Nous avons relevé dans ce guide, une erreur, page 28, lorsqu'il indique: "Les faux souvenirs induits, en vogue outre-Atlantique, compteraient déjà 800 victimes principalement dans les pays anglo-saxons». Ce chiffre est fantaisiste puique l'étude de Mark Pendergrast l'a évalué à plus d'un million aux États-Unis et que la FMSF rassemble des dizaines de millers d'adhérents. Il serait temps que la Miviludes enquête en France pour mesurer le nombre de victimes et des thérapeutes de la mémoire retrouvée.

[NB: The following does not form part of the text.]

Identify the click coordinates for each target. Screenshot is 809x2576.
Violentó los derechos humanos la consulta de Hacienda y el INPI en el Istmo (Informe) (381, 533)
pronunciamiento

Procès suite: Faux souvenirs : ces cas d'inceste inventés sur le divan

Francetvinfo

- Francetvinfo publie le 11/04/2012 un article bien documenté à l'occasion du procès du "thérapeute" Benoît Yang Ting. La journaliste Marion Solletty s'est documentée de façon sérieuse et ne se contente pas de reproduire les dépêches d'agence. Elle fait référence notamment à la False Memory Syndrome Foundation, à notre site, à l'ouvrage "Les ravages des faux souvenirs", publié en 2010 (Book-e-book) par Brigitte Axelrad, et aux travaux d'Hedwige Dehon, docteur en sciences psychologiques, qui travaille sur le sujet au sein de l'unité de psychologie cognitive de l'Université de Liège. Elle cite Jean-Marie Abgrall, psychiatre aujourd'hui retraité, et longtemps expert pour des affaires judiciaires de ce type. Il a connu des dizaines de cas tout au long de sa carrière où "la réalité des faits s'efface derrière une fiction". Parfois, des incohérences flagrantes apparaissant, comme dans ce cas cité par Hedwige Dehon, où la victime pensait avoir été violée par son beau-père au domicile dont la famille avait déménagé plusieurs années avant les faits. Mais certains cas sont beaucoup plus difficiles à juger.